• _What you will do_:
Which lines run from the one containing "Task: Dismiss the comfort assessment window" through the end of the entries? Restate them word for word, and only those.

• _Data supplied_:
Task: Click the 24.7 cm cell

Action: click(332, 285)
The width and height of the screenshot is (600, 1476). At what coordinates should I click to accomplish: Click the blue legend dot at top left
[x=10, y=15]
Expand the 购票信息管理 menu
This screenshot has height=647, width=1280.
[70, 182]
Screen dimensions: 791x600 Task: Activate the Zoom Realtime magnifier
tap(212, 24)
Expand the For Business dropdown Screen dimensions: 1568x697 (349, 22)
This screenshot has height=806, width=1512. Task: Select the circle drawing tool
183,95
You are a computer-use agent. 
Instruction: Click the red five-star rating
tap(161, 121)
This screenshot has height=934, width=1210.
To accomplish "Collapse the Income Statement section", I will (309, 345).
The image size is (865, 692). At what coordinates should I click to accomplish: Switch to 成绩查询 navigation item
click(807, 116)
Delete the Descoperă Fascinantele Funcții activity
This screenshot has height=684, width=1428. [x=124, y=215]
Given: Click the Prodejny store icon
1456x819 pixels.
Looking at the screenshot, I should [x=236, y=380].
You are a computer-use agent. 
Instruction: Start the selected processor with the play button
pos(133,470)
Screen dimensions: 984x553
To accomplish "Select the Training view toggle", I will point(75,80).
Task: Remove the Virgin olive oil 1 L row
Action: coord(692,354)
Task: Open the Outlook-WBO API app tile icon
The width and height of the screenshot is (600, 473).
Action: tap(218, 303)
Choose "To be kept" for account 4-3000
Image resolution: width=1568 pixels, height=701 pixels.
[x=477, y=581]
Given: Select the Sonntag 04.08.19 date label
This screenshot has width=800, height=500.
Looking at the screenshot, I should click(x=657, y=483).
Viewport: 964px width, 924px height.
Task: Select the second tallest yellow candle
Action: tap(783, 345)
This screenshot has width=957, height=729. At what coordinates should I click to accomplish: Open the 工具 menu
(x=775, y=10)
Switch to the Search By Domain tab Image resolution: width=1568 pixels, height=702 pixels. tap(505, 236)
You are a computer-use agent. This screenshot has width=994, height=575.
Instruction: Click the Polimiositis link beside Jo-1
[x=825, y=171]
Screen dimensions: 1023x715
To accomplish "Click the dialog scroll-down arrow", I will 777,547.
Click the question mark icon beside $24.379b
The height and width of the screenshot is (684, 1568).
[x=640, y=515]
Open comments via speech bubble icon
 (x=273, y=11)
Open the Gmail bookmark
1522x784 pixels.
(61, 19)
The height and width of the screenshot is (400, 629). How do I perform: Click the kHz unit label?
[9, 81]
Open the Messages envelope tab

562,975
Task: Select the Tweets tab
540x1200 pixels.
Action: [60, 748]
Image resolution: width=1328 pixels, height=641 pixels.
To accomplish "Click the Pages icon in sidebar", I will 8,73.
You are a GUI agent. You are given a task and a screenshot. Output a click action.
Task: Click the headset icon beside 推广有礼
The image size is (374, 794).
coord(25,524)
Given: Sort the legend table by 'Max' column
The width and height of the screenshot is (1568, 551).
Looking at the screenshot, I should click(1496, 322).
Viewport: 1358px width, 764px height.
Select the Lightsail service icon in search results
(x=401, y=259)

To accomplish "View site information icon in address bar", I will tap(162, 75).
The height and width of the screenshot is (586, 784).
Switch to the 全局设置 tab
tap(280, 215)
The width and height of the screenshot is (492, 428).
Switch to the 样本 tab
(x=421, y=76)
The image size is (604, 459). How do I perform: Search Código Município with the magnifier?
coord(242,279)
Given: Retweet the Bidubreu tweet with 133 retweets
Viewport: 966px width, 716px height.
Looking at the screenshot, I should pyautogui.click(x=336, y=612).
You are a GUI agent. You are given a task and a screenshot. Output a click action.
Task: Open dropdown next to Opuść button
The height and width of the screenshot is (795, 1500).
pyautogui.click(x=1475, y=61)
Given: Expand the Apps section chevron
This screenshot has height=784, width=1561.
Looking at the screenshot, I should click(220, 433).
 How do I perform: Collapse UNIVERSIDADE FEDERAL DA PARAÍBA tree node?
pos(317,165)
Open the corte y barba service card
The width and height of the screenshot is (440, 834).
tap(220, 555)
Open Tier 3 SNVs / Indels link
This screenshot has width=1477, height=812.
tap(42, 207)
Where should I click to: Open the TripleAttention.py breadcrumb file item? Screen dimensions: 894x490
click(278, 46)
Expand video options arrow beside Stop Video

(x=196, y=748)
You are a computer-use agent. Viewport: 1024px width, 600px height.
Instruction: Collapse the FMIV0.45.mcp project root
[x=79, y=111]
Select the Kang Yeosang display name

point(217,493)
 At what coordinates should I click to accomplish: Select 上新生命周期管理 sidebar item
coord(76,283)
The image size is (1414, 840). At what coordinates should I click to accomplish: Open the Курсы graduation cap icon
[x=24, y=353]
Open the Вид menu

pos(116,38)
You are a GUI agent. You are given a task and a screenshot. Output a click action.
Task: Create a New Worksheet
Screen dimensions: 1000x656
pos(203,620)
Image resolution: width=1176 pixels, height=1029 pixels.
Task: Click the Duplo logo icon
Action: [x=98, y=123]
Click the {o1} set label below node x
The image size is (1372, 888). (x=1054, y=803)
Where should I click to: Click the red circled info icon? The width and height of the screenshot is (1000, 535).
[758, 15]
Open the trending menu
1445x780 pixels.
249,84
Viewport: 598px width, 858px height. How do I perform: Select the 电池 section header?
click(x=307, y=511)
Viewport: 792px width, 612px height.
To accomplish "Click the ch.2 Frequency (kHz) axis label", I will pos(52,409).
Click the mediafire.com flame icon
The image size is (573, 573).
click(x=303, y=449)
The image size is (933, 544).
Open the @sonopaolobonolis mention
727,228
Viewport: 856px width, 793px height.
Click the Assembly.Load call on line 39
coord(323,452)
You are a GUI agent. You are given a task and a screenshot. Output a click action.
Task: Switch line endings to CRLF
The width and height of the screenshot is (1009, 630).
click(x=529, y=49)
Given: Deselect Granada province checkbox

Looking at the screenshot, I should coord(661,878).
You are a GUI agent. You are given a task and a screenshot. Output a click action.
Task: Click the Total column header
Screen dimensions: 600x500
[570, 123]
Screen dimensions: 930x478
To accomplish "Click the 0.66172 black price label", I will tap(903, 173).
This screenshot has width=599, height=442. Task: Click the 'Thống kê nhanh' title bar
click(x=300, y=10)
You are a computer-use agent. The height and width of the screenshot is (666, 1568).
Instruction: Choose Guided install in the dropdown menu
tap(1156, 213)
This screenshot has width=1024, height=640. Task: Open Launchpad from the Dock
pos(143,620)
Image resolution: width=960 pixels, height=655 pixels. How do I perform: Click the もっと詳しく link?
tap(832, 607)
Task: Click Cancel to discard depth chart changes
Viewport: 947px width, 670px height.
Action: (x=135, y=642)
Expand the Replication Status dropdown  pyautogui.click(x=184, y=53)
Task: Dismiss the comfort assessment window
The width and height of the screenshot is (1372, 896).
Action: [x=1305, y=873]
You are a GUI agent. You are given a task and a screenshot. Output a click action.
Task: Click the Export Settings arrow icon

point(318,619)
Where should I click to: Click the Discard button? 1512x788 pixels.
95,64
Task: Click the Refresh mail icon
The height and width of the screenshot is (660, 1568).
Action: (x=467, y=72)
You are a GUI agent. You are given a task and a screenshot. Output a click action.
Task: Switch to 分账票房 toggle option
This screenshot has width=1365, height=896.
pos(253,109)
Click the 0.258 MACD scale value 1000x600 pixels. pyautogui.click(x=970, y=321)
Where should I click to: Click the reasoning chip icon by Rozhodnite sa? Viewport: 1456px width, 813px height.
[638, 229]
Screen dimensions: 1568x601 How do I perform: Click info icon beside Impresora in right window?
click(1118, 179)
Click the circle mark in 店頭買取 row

• _Output for this exercise_:
Task: Dismiss the comfort assessment window
The width and height of the screenshot is (1372, 896).
Action: [x=1305, y=873]
You are a GUI agent. You are given a task and a screenshot. Output a click action.
Task: Click the Export Settings arrow icon

point(318,619)
Where should I click to: Click the Discard button? 1512x788 pixels.
95,64
Task: Click the Refresh mail icon
The height and width of the screenshot is (660, 1568).
Action: (x=467, y=72)
You are a GUI agent. You are given a task and a screenshot. Output a click action.
Task: Switch to 分账票房 toggle option
This screenshot has width=1365, height=896.
pos(253,109)
Click the 0.258 MACD scale value 1000x600 pixels. pyautogui.click(x=970, y=321)
Where should I click to: Click the reasoning chip icon by Rozhodnite sa? Viewport: 1456px width, 813px height.
[638, 229]
Screen dimensions: 1568x601 How do I perform: Click info icon beside Impresora in right window?
click(1118, 179)
Click the circle mark in 店頭買取 row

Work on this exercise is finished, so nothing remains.